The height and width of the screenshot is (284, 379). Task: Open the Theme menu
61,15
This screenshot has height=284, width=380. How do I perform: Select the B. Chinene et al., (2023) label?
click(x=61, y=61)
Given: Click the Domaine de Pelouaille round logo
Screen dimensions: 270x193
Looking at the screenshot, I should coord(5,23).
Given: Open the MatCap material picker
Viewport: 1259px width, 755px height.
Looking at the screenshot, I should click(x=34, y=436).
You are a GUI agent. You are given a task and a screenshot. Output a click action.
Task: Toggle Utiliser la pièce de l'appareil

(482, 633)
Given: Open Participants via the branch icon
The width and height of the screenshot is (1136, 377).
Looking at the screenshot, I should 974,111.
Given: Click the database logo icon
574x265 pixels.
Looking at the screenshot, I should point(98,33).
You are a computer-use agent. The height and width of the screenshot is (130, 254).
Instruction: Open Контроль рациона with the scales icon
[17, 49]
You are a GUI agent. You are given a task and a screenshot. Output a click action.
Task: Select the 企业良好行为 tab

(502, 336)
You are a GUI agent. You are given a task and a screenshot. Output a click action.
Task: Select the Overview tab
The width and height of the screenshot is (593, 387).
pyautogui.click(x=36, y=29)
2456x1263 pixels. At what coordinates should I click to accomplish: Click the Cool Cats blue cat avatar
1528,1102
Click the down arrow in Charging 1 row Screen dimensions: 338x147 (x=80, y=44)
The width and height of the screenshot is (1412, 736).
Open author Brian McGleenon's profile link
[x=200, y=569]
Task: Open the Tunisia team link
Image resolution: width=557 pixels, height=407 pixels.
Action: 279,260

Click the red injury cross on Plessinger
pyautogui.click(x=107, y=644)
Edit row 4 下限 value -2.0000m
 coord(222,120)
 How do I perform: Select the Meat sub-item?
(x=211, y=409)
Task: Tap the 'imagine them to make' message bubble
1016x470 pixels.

• [What the exercise asks] Copy out the material above in full so that every line matches the original.

• [Expected answer]
The height and width of the screenshot is (284, 379). Task: Open the Theme menu
61,15
This screenshot has height=284, width=380. How do I perform: Select the B. Chinene et al., (2023) label?
click(x=61, y=61)
Given: Click the Domaine de Pelouaille round logo
Screen dimensions: 270x193
Looking at the screenshot, I should coord(5,23).
Given: Open the MatCap material picker
Viewport: 1259px width, 755px height.
Looking at the screenshot, I should click(x=34, y=436).
You are a GUI agent. You are given a task and a screenshot. Output a click action.
Task: Toggle Utiliser la pièce de l'appareil

(482, 633)
Given: Open Participants via the branch icon
The width and height of the screenshot is (1136, 377).
Looking at the screenshot, I should 974,111.
Given: Click the database logo icon
574x265 pixels.
Looking at the screenshot, I should point(98,33).
You are a computer-use agent. The height and width of the screenshot is (130, 254).
Instruction: Open Контроль рациона with the scales icon
[17, 49]
You are a GUI agent. You are given a task and a screenshot. Output a click action.
Task: Select the 企业良好行为 tab

(502, 336)
You are a GUI agent. You are given a task and a screenshot. Output a click action.
Task: Select the Overview tab
The width and height of the screenshot is (593, 387).
pyautogui.click(x=36, y=29)
2456x1263 pixels. At what coordinates should I click to accomplish: Click the Cool Cats blue cat avatar
1528,1102
Click the down arrow in Charging 1 row Screen dimensions: 338x147 (x=80, y=44)
The width and height of the screenshot is (1412, 736).
Open author Brian McGleenon's profile link
[x=200, y=569]
Task: Open the Tunisia team link
Image resolution: width=557 pixels, height=407 pixels.
Action: 279,260

Click the red injury cross on Plessinger
pyautogui.click(x=107, y=644)
Edit row 4 下限 value -2.0000m
 coord(222,120)
 How do I perform: Select the Meat sub-item?
(x=211, y=409)
Task: Tap the 'imagine them to make' message bubble
1016x470 pixels.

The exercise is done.